▶ [Document]:
— start —
World Poetry Day: Performance Poetry in Khartoum
I’m a poet who writes for performance. If you’ve never been part of a poetry performance, it feels like theatre or storytelling. It has movement, sound and visuals. It often involves music. It can be quite multi-media, but at its core, performance poetry is one of the simplest art forms. All you need is someone to speak and someone to listen. It’s our shared and ancient oral tradition. Our cross-cultural connection to poetry is, for me, an important part of what makes us human.
In January this year, I went out to visit the British Council in Khartoum, Sudan, where the deep waters of the swift-flowing Blue Nile meet the wide, slow, clay-filled waters of the White Nile, and many African cultures meet together under Islam. I was there to put on a performance poetry event with a group called Makaan Arts and Culture.
Makaan Arts is a group that believes in effecting positive social change through art. I am developing a project called ‘Storyverse’, a new kind of do-it-yourself interactive poetry event that supports people to make and share stories that matter.
Together with 30 local poets and writers, many of them students, we came up with the title ‘Identity, Nation, Women’.
Our aim was to use our own lives and voices in order to ask the audience to think about and share their stories and lives with us. We ended with an improvised poem which the audience took part in, everyone contributing a line.
— end —
Write the next part of the piece on performance poetry in Khartoum, picking up right after its last sentence.

▶ [Dataset content]:
— start —
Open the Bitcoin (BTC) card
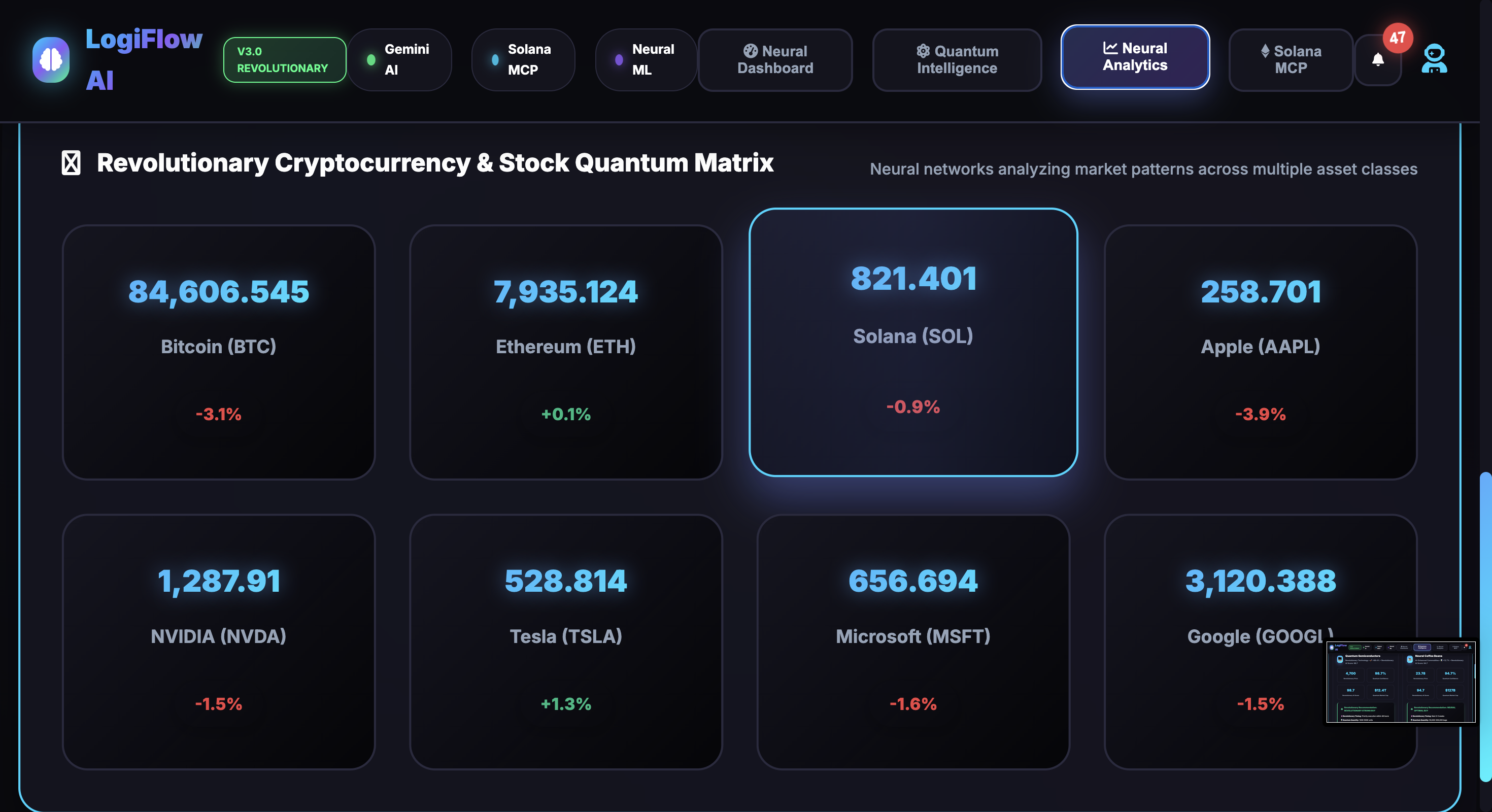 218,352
— end —
— start —
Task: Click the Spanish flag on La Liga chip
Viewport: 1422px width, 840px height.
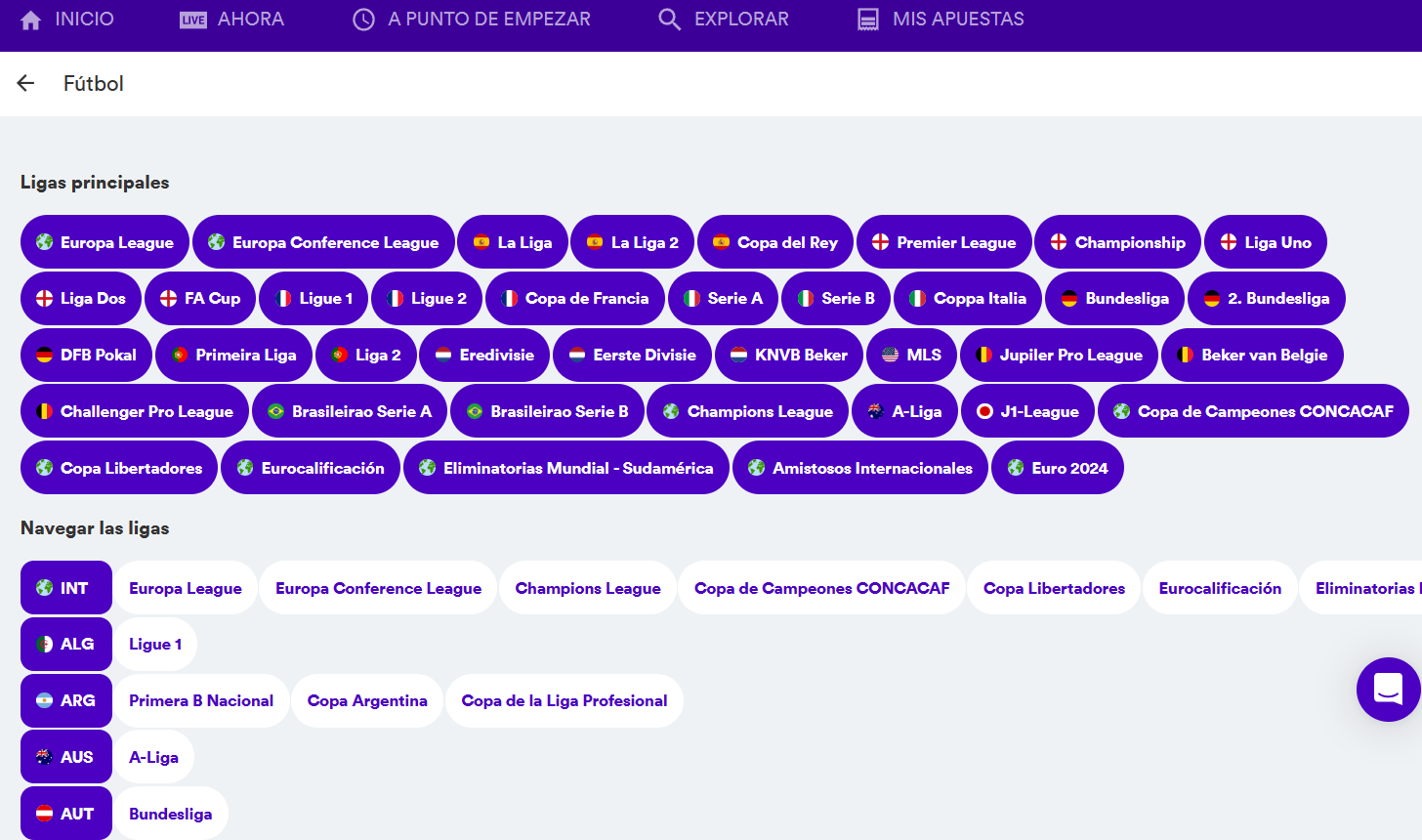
— end —
▶ [Response to this task]:
The show was funny, moving, political and personal. It featured live interactive illustrations, African drumming and performance art with visual projections.
This once-in-a-lifetime event allowed the audience to be part of that show in a way that can’t be repeated. But I will never forget it.
I feel very lucky to work with the British Council, to travel to different places and exchange work with different people.
I feel very lucky to perform in Britain, mixing with cultures from all over the world. In terms of being transported to different places and experiencing different cultures, poetry is the most powerful and simple way I’ve found to connect.
Each time I share my world or someone else’s, by reading or listening to a poem, the world gets bigger.
Here are two poems I wrote in Khartoum, with thanks to Tilal Salih and friends at the British Council, Khartoum and Mustafa Khogali and friends at Makaan Arts and Culture.
I Speak the Language
I speak the language of let it be to Inshallah.
I speak the language of fresh lime to shorba.
I speak the language of crescents to the moon.
I speak the language of crossroads to Khartoum.
I speak the language of the riverbank to sweet tea.
I speak the language of freedom to walking at midnight around an unknown city.
I speak the language of poems in flight to calligraphy.
I speak the language of drawing boards to democracy.
I speak the language of dust to the wind.
I speak the language of skinny cats to the street bins.
I speak the language of Shakespeare to cab drivers.
I speak the language of rappers’ prayers to their mothers.
I speak the language of Arabia to Africa Street.
I speak the language of spoken word to talking-drum beats.
I speak the language of diversity to survival.
I speak the languages of Uganda, Tanzania, Rwanda, Congo, Burundi, Kenya, Ethiopia, Eritrea, Egypt and Sudan to the Nile.
During the devising process for the show, I gave the group the prompt ‘Democracy’ and asked them to respond with one line.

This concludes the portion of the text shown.